Problem I have is that I'm currently working over 60 hours a week and have a baby due in 6 weeks, so time is something that I really struggle with.

I have started training at 5:30am (after you suggested a while back), which tbh I never thought would work as I've never been a morning person, but it's actually working great, really sets you up for the day!

Would love to hear from anyone who thinks the Templates are a good starting point, would they save a lot of hours worth of reading (I'm not lazy, just don't have much spare time, although I wish I had!)


----------



## Ultrasonic (Jul 13, 2004)

Bobby's Nuts said:


> Yes totally agree shouldn't be paying for anything as all information is freely available, (I actually love reading/learning, I find it very relaxing).
> 
> Problem I have is that I'm currently working over 60 hours a week and have a baby due in 6 weeks, so time is something that I really struggle with.
> 
> ...


 Glad you like the morning workouts  .

A major point of the templates is, IIRC, that they are dynamic.

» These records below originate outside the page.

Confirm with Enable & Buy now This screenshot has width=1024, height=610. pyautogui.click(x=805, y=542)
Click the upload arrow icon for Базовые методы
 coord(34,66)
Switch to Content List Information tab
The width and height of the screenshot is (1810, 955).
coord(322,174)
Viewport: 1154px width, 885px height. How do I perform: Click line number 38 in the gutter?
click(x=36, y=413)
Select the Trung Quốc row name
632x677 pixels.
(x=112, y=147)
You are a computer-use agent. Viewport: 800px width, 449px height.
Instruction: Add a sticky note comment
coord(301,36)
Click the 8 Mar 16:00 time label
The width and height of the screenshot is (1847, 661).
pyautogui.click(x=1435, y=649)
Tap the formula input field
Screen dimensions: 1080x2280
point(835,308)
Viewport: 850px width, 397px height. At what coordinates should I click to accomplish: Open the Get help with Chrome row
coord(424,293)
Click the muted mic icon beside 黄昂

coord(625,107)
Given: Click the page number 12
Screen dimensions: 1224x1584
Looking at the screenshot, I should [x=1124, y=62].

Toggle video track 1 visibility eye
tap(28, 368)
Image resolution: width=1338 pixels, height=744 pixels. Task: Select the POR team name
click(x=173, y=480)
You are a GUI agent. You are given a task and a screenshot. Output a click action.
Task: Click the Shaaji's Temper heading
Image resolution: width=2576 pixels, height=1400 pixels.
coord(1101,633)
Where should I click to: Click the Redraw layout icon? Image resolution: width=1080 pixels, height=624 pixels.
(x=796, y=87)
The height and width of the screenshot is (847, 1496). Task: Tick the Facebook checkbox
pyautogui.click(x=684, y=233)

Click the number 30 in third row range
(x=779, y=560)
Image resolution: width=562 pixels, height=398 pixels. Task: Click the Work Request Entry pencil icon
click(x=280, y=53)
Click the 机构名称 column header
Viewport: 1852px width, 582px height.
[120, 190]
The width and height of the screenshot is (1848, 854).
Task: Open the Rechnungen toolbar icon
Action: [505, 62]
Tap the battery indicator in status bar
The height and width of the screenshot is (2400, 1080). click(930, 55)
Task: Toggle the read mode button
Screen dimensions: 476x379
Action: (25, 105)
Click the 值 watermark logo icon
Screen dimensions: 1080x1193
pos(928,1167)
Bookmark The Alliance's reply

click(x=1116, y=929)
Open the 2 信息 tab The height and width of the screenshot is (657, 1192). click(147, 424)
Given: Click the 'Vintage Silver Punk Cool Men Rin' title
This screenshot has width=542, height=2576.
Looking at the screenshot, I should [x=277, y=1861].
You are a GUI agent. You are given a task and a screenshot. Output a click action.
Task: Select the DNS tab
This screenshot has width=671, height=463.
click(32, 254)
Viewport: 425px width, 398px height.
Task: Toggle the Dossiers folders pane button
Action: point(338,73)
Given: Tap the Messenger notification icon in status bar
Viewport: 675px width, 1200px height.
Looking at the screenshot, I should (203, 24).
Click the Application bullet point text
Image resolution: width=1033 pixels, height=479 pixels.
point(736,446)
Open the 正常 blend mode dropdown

So that what you do in the next session is based on what happened in the one before. I suspect they're decent if money is no object, but I'd be Googling for reviews before shelling out.

*BUT *the fact you are about to have your first child makes me think now really isn't the best time to be thinking of embarking on a new and more demanding training routine. You will very likely struggle to simply maintain previous progress once the baby has arrived let alone make progress.

Edit: actually, maybe it's not your first child? If not you obviously have a better idea what to expect.


----------



## Bobby's Nuts (Oct 7, 2014)

Ultrasonic said:


> Glad you like the morning workouts  .


 Yes absolutely love training in the morning now, (I'm still not a morning person), but feel great after the workout (and a few coffees), and I prep all my food for the day during my rests, so it works very well!



> A major point of the templates is, IIRC, that they are dynamic. So that what you do in the next session is based on what happened in the one before. I suspect they're decent if money is no object, but I'd be Googling for reviews before shelling out.


 I do have a bit of spare money, but will make sure I read plenty of reviews before purchasing!



> *BUT *the fact you are about to have your first child makes me think now really isn't the best time to be thinking of embarking on a new and more demanding training routine. You will very likely struggle to simply maintain previous progress once the baby has arrived let alone make progress.
> 
> Edit: actually, maybe it's not your first child? If not you obviously have a better idea what to expect.


 You make a very valid point, maybe now might not be the best time to be focusing on something new, it is our first baby so not 100% sure what to expect (don't think anything can fully prepare you!), you got any good tips haha?


----------



## Ultrasonic (Jul 13, 2004)

Tips? Enjoy your sleep/freedom while you still can!


----------



## Bobby's Nuts (Oct 7, 2014)

Ultrasonic said:


> Tips? Enjoy your sleep/freedom while you still can!


 Haha yes that's what everyone has been saying, life is certainly about to change (in a good way, well maybe not for my sixpack!)


----------